If voting follows the GE15 trends, Umno will almost be wiped out, while PKR will lose a large number of seats.
There is no way Anwar’s unity parties will make any inroads in Kelantan and Terengganu. Anwar’s coalition will also go backwards in Kedah, leaving a much stronger PN state government there.
There will be a big battle in Negeri Sembilan, with the odds running in PN’s favor.
The danger for the unity parties is that the Malay grassroots could see this as not an attack on Muhyiddin but an attack on Islam!
Selangor will see a very intense battle, where PN believe they can take power, and deep down the Pakatan Harapan leadership know they have a real fight on their hands.
Even the state of Penang will face massive losses along the mainland seats, which will leave a PH government in power with a greatly reduced majority.
There is indeed the realization that the unity government’s pride and sense of legitimacy will be damaged at the coming state elections.
How deep the wound is will depend on how much the unity parties are decimated.

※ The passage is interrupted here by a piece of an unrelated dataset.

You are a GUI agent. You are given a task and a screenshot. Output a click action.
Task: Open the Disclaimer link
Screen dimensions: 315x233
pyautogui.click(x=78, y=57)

Winning Penang, Selangor and Negeri Sembilan would be considered a good victory. The loss of Negeri Sembilan would dint the pride of the unity parties. The loss of Selangor would dig deep into the Anwar administration’s sense of legitimacy.
Umno and PKR are vulnerable and have most to lose. This is why the arrest and charging of Muhyiddin can’t escape being political.
The gameplan we can see
Anwar has said on many occasions his government has zero-tolerance for corruption. That may be the case, but there are side benefits to this policy, either by accident or design.
Investigations, arrests and charges have so far taken out the Bersatu kingpins.
Rumors in the media suggest that some leaders in PAS may soon be called in for investigations over election fraud. We see the MACC working hard on these cases.
The PN camp is crying foul and claiming selective prosecution and political persecution.
The intuitive thinking is that when Muhyiddin faces the crowds during the coming election campaign, he will suffer a major credibility deficit due to the criminal charges hanging over him.
If more are charged before the elections, then the effect would be greater, and discredit the whole PN coalition.
Great risks as it could backfire
However, a counter-intuitive result may occur. We saw the “Bossku effect” with Najib during past election campaigns. People came out to see him like an anti-hero. They were attracted to him as a curiosity, a politically persecuted man, or a crook.
However, whatever this attraction was, it seemed to translate into votes for Umno in Johor last year.
Muhyiddin and company may go to the campaign claiming political persecution. If they can capture this “Bossku effect,” the charges against Muhyiddin and company could politically backfire upon the unity parties.
This could be very much the case among many of the Malay communities which may potentially play a major factor in the coming elections.
So, the big question to be answered here: has the Anwar administration given Muhyiddin ammunition to use in the coming state elections to PN’s advantage?
Shouldn’t charges against Muhyiddin and company wait until after the elections? That would have robbed Muhyiddin of being able to claim he has been politically persecuted. It would have only been a few months to wait before he could have been charged.
Charging Muhyiddin could damage PN’s popularity in the coming state elections. Alternatively, the “Bossku effect” could see an even more motivated PN support base coming out to vote.
The danger for the unity parties is that the Malay grassroots could see this as not an attack on Muhyiddin but an attack on Islam! Abdul Hadi Awang will be sure to take up these narratives.
This could be one of the major factors of the coming state elections.
(Murray Hunter has been involved in Asia-Pacific business for the last 40 years as an entrepreneur, consultant, academic and researcher. He was an associate professor at Universiti Malaysia Perlis.)